TASK: In the records below, find the line with "Where should I", then copy each line exactly until you have copied the line with "Task: Open History in the left sidebar". Leave any picture out.

(SUPPLIED DATA begins)

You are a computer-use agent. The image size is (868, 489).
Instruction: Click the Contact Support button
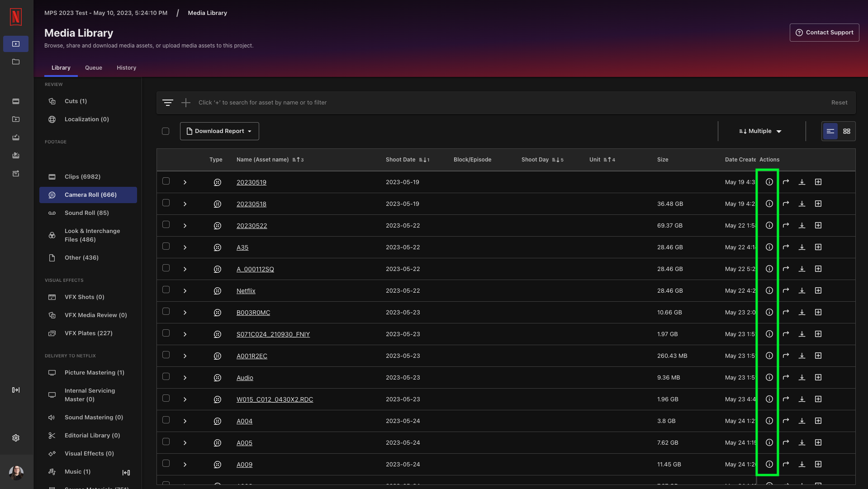point(824,33)
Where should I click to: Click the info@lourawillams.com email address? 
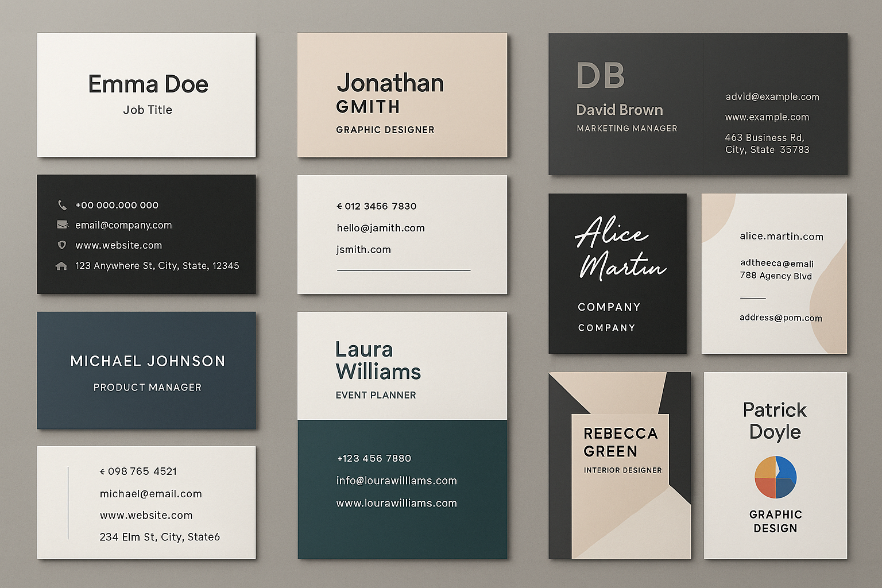pos(396,481)
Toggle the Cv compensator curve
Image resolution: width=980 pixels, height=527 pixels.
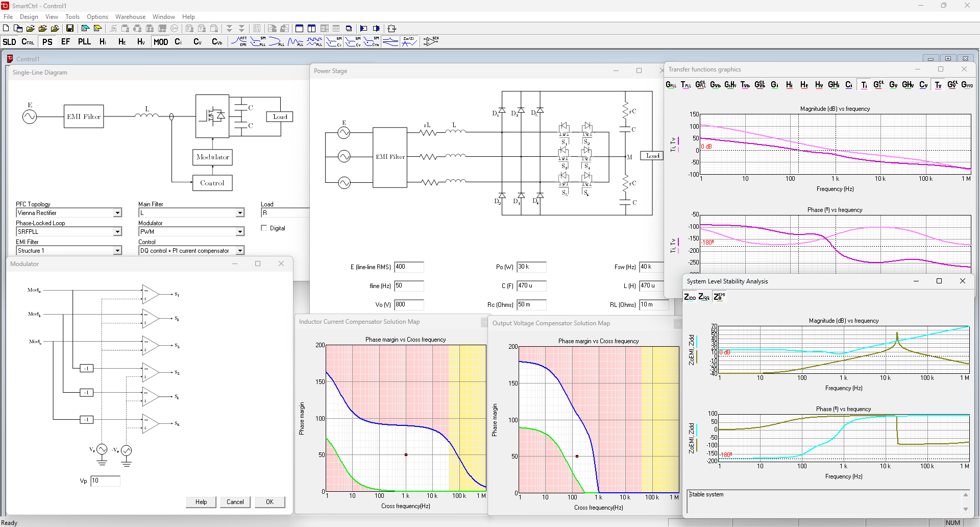[x=923, y=85]
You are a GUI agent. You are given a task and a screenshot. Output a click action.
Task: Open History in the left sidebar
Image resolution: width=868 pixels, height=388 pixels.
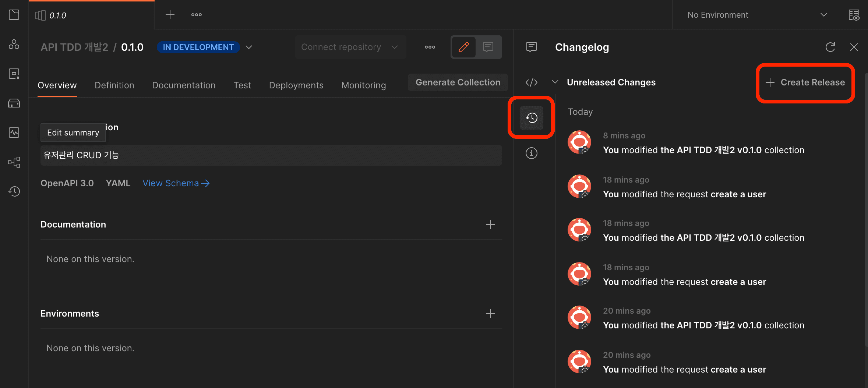pyautogui.click(x=14, y=191)
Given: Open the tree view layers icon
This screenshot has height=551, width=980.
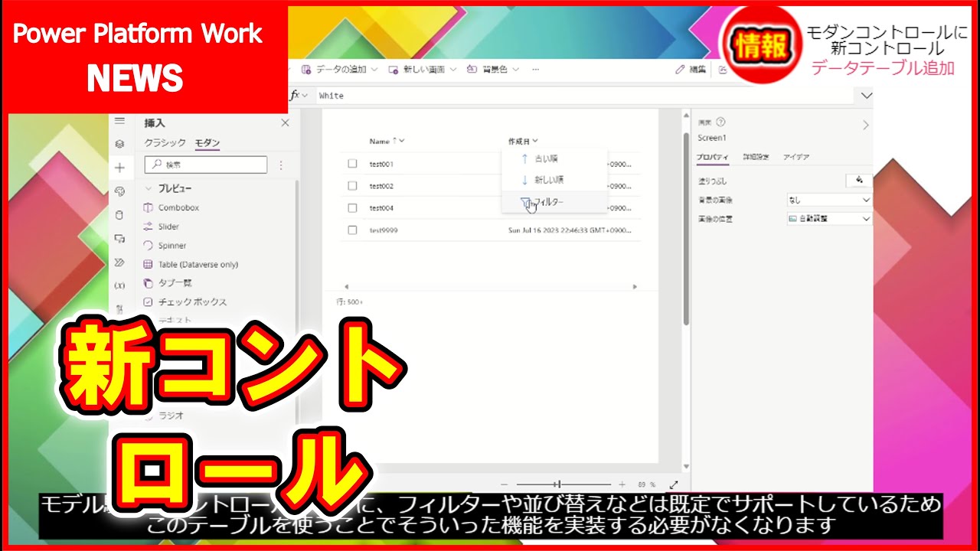Looking at the screenshot, I should coord(119,144).
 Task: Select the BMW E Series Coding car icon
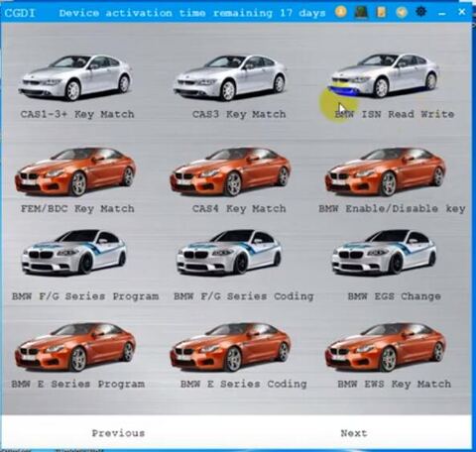coord(230,347)
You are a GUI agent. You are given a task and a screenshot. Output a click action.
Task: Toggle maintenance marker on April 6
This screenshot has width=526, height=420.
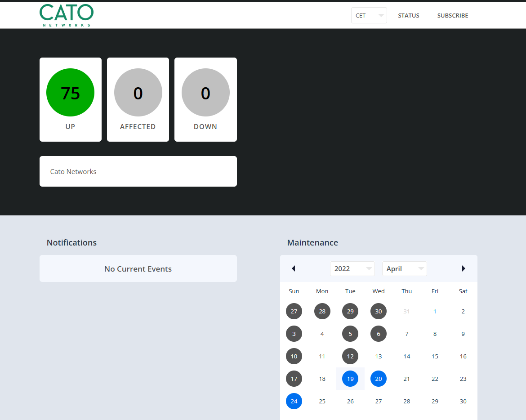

(SUPPLIED DATA ends)

FINAL ANSWER:
Where should I click to: Click the info@lourawillams.com email address? 
pos(396,481)
Toggle the Cv compensator curve
Image resolution: width=980 pixels, height=527 pixels.
[x=923, y=85]
You are a GUI agent. You are given a task and a screenshot. Output a click action.
Task: Open History in the left sidebar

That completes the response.